Quote every entry word for word.
*** RECORDS FOR THIS TASK
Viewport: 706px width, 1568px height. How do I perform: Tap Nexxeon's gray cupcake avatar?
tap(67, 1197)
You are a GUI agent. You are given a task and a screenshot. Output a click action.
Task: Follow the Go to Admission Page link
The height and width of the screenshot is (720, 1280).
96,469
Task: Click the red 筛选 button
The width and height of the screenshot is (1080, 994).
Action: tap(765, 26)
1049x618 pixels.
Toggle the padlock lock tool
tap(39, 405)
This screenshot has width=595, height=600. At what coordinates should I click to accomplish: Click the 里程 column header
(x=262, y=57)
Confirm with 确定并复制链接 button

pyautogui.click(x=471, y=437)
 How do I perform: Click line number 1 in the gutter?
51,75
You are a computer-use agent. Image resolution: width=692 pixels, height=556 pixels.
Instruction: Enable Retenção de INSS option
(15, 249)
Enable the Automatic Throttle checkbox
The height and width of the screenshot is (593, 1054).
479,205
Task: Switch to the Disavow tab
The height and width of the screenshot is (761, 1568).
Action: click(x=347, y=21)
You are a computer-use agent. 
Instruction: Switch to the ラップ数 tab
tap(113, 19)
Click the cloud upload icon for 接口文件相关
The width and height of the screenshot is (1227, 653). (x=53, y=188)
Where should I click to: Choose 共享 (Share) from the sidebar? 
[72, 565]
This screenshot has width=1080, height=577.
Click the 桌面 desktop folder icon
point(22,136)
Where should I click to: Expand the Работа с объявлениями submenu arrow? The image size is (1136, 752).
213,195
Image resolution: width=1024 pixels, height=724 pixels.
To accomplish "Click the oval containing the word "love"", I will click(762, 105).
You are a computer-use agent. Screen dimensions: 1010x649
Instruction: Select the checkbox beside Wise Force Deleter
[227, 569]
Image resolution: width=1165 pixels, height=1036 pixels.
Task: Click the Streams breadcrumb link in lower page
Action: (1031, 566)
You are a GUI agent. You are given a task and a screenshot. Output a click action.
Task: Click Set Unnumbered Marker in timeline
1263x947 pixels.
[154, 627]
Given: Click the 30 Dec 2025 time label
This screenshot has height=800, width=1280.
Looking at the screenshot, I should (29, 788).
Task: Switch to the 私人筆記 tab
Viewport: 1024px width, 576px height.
******
EXERCISE ANSWER:
Viewport: 706px width, 1568px height. How do I perform: Tap Nexxeon's gray cupcake avatar?
tap(67, 1197)
You are a GUI agent. You are given a task and a screenshot. Output a click action.
Task: Follow the Go to Admission Page link
The height and width of the screenshot is (720, 1280).
96,469
Task: Click the red 筛选 button
The width and height of the screenshot is (1080, 994).
Action: tap(765, 26)
1049x618 pixels.
Toggle the padlock lock tool
tap(39, 405)
This screenshot has width=595, height=600. At what coordinates should I click to accomplish: Click the 里程 column header
(x=262, y=57)
Confirm with 确定并复制链接 button

pyautogui.click(x=471, y=437)
 How do I perform: Click line number 1 in the gutter?
51,75
You are a computer-use agent. Image resolution: width=692 pixels, height=556 pixels.
Instruction: Enable Retenção de INSS option
(15, 249)
Enable the Automatic Throttle checkbox
The height and width of the screenshot is (593, 1054).
479,205
Task: Switch to the Disavow tab
The height and width of the screenshot is (761, 1568).
Action: click(x=347, y=21)
You are a computer-use agent. 
Instruction: Switch to the ラップ数 tab
tap(113, 19)
Click the cloud upload icon for 接口文件相关
The width and height of the screenshot is (1227, 653). (x=53, y=188)
Where should I click to: Choose 共享 (Share) from the sidebar? 
[72, 565]
This screenshot has width=1080, height=577.
Click the 桌面 desktop folder icon
point(22,136)
Where should I click to: Expand the Работа с объявлениями submenu arrow? The image size is (1136, 752).
213,195
Image resolution: width=1024 pixels, height=724 pixels.
To accomplish "Click the oval containing the word "love"", I will click(762, 105).
You are a computer-use agent. Screen dimensions: 1010x649
Instruction: Select the checkbox beside Wise Force Deleter
[227, 569]
Image resolution: width=1165 pixels, height=1036 pixels.
Task: Click the Streams breadcrumb link in lower page
Action: (1031, 566)
You are a GUI agent. You are given a task and a screenshot. Output a click action.
Task: Click Set Unnumbered Marker in timeline
1263x947 pixels.
[154, 627]
Given: Click the 30 Dec 2025 time label
This screenshot has height=800, width=1280.
Looking at the screenshot, I should (29, 788).
Task: Switch to the 私人筆記 tab
Viewport: 1024px width, 576px height.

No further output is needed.